A fundamental trade-off in KST exists between function smoothness and dimensionality. The inner functions \(\psi_{p,q}\) can be chosen from two different function spaces, each offering distinct advantages. The first option is to use functions from \(C^1([0,1])\), but this limits the network’s ability to handle higher dimensions effectively. The second option is to relax the smoothness requirement to Hölder continuous functions (\(\psi_{p,q} \in \text{Holder}_\alpha([0,1])\)), which satisfy the inequality \(|\psi(x) - \psi(y)| < |x-y|^\alpha\). These functions are less smooth, but this “roughness” enables better approximation in higher dimensions.

20.2.1 Kolmogorov-Arnold Networks

A significant development has been the emergence of Kolmogorov-Arnold Networks (KANs). The key innovation of KANs is their use of learnable functions rather than weights on the network edges. This replaces traditional linear weights with univariate functions, typically parametrized by splines, enhancing both representational capacity and interpretability.

There is a practical connection between KST and neural networks by showing that any KAN can be constructed as a 3-layer MLP. Consider a KST in the form of sums of functions, a two layer model:

\[ f( x_1 , \ldots , x_d ) = f( x) = ( g \circ \psi ) (x ) \]

Then KAN not only a superposition of functions but also a particular case of a tree of discrete Urysohn operators:

\[ U(x_1 , \ldots , x_d ) = \sum_{j=1}^d g_j (x_j ) \]

This insight leads to a fast scalable algorithm that avoids back-propagation, applicable to any GAM model, using a projection descent method with a Newton-Kacmarz scheme.

20.3 Kolmogorov Generalized Additive Models (K-GAM)

Rather than using learnable functions as network nodes activations, Polson Sokolov directly use KST representation.

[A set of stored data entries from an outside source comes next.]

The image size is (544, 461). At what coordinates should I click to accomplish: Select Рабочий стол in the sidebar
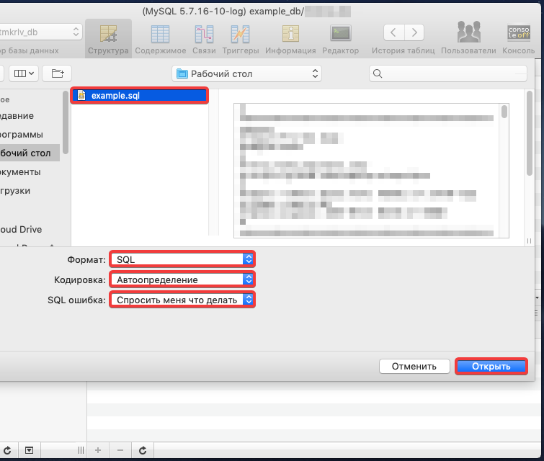[27, 153]
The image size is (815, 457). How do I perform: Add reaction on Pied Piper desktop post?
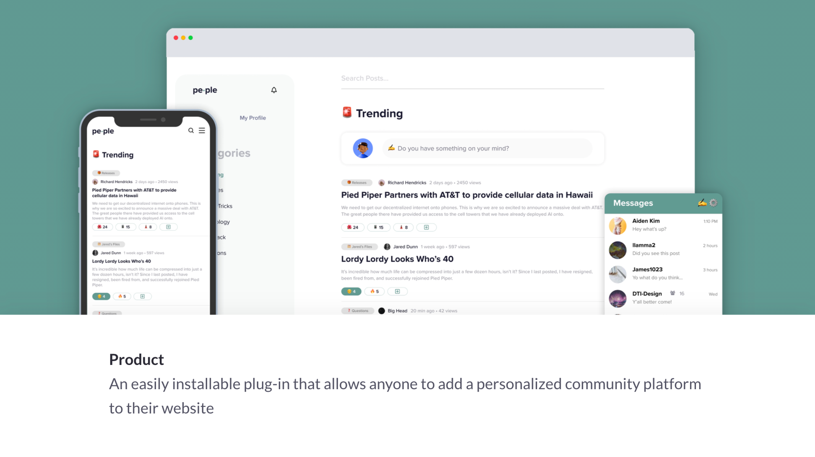(x=426, y=227)
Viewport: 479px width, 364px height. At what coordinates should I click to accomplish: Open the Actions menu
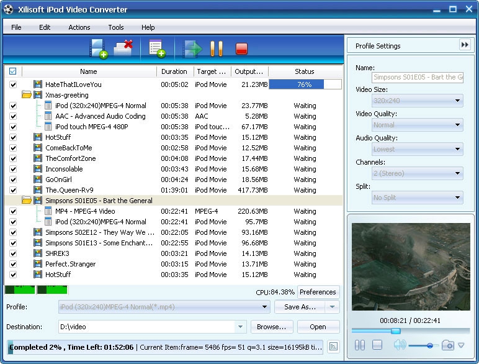79,27
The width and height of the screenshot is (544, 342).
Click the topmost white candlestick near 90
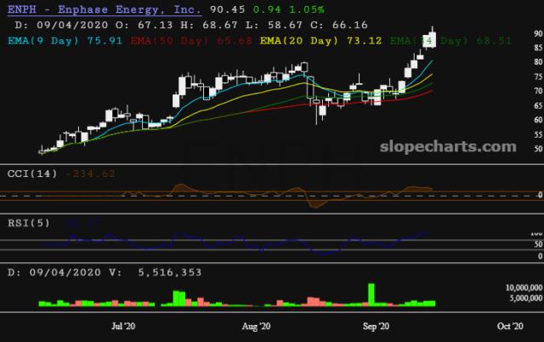(432, 38)
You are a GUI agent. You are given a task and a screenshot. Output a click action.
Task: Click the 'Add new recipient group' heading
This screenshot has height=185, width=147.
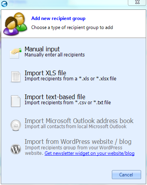[x=58, y=18]
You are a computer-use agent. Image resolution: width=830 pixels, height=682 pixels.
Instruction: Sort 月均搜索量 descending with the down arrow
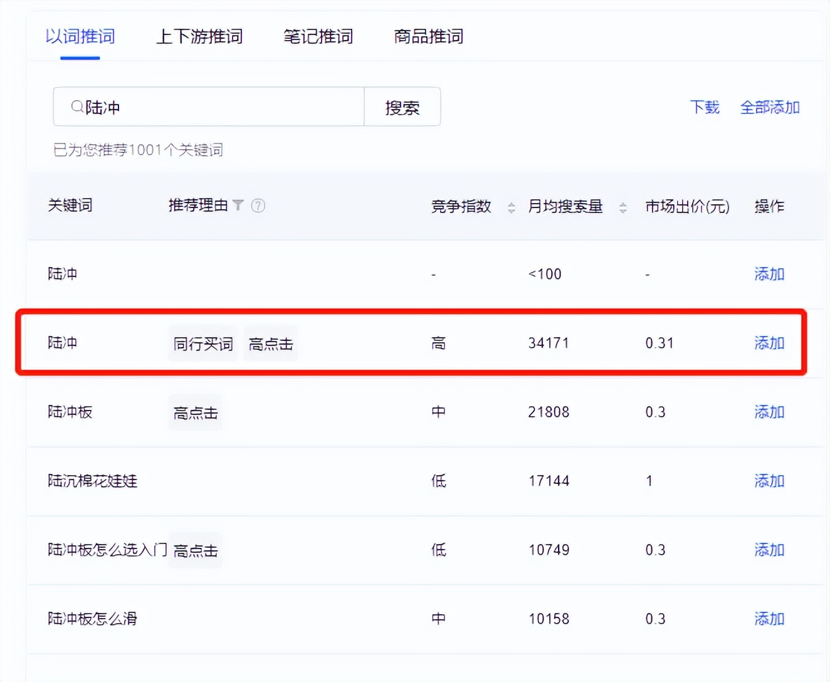click(623, 211)
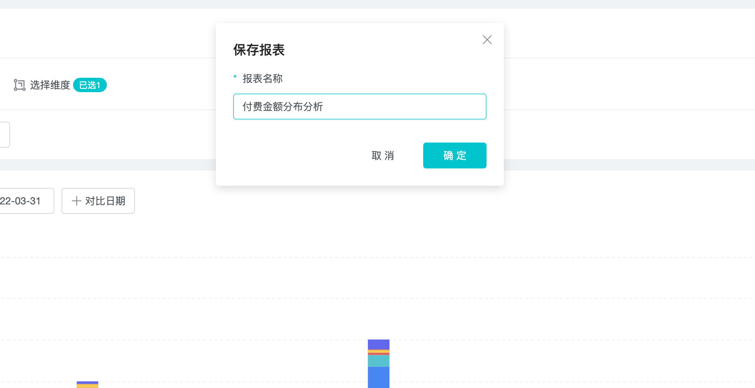Close the 保存报表 dialog with X
This screenshot has height=388, width=755.
click(487, 40)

This is a 2-layer network with a non-differentiable inner function. The network’s architecture can be expressed as:

\[ f(x_1,\ldots,x_d) = \sum_{q=0}^{2d} g_q(z_q) \]

where the inner layer performs an embedding from \([0,1]^d\) to \(\mathbb{R}^{2d+1}\) via:

\[ z_q = \eta_q ( x_1 , \ldots , x_d ) = \sum_{p=1}^ d \lambda_p \psi ( x_p + q a ) \]

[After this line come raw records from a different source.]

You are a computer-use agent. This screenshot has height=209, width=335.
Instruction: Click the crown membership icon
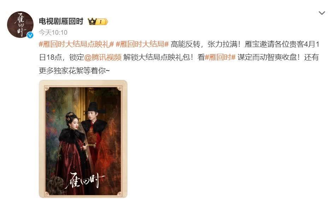click(x=92, y=22)
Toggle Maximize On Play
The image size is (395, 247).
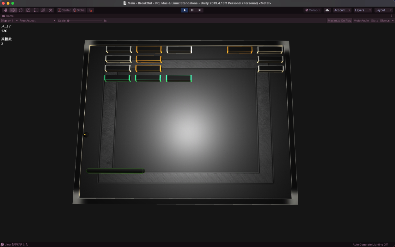click(x=339, y=21)
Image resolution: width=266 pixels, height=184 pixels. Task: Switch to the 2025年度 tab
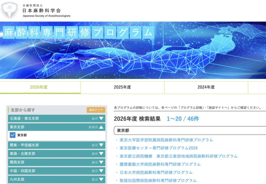pos(122,87)
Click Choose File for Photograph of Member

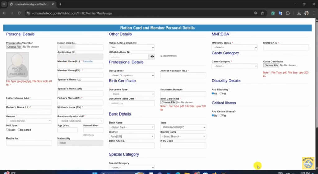pos(14,47)
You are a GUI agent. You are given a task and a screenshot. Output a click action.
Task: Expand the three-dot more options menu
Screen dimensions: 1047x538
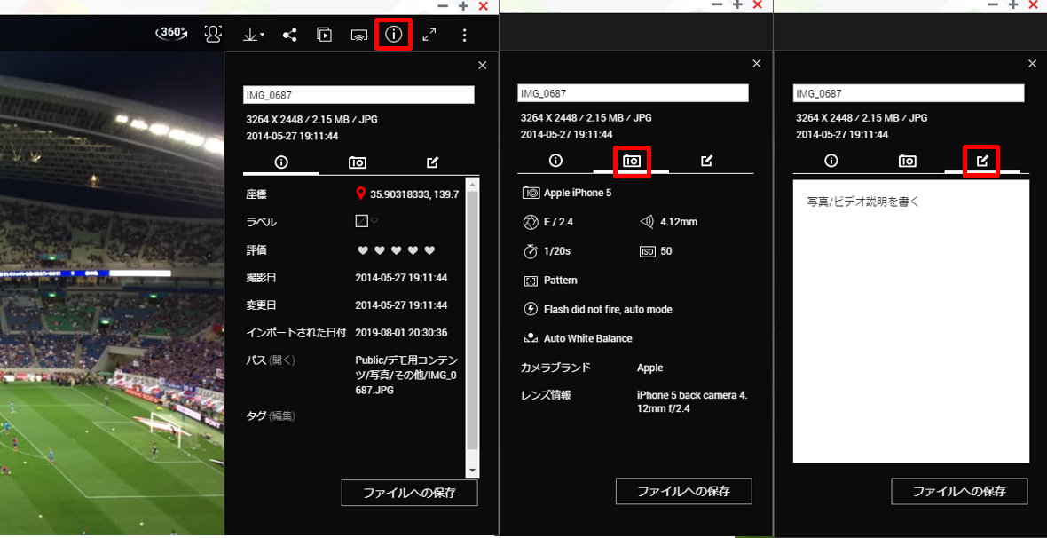click(x=465, y=35)
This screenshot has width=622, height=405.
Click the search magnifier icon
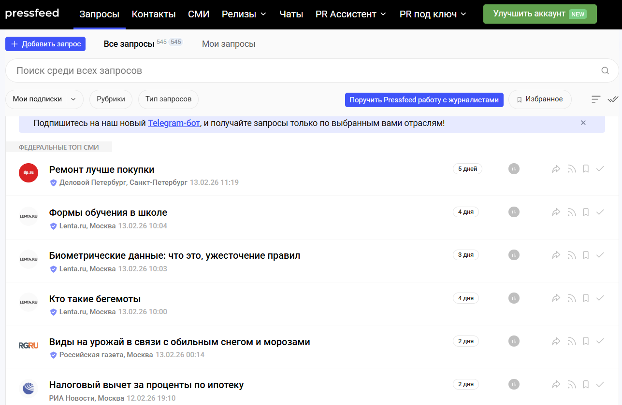click(x=605, y=71)
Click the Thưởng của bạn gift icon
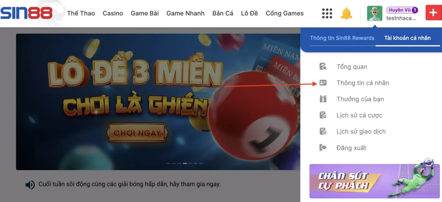This screenshot has height=202, width=442. point(323,99)
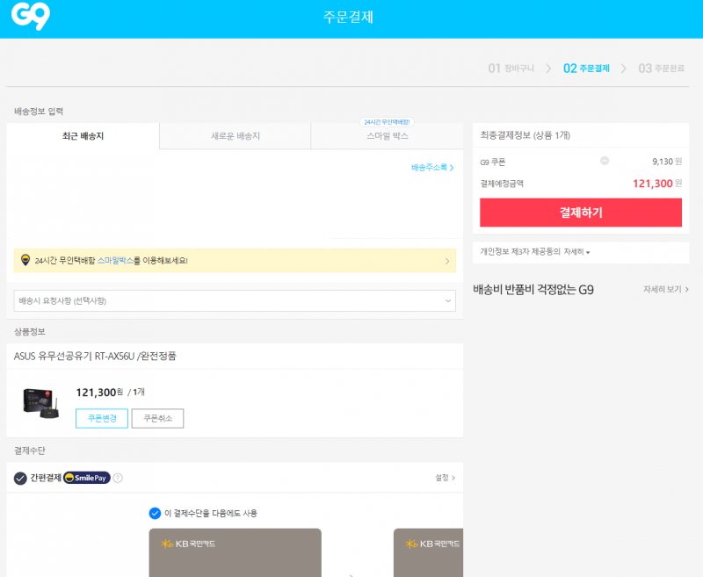Viewport: 703px width, 577px height.
Task: Click the SmilePay logo badge
Action: point(86,478)
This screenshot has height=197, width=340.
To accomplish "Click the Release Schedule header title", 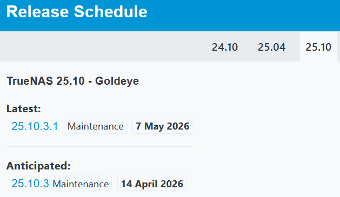I will (77, 11).
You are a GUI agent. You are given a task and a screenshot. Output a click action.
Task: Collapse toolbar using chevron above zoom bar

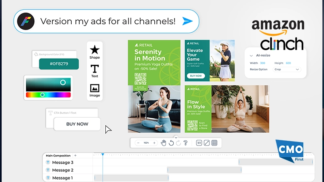click(176, 138)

Here, \(\lambda_p = \sum_{r=1}^\infty \gamma^{-(p-1)\beta(r)}\) is a \(p\)-adic expansion with \(\beta(r) = (n^r-1)/(n-1)\) and \(\gamma \geq d+2\) with \(a = (\gamma(\gamma-1))^{-1}\).

The Köppen function \(\psi\) is defined through a recursive limit:

\[ \psi(x) = \lim_{k \rightarrow \infty} \psi_k\left(\sum_{l=1}^{k}i_l\gamma^{-l}\right) \]

where each \(x \in [0,1]\) has the representation:

\[ x = \sum_{l=1}^{\infty}i_l\gamma^{-l} = \lim_{k \rightarrow \infty} \left(\sum_{l=1}^{k}i_l\gamma^{-l}\right) \]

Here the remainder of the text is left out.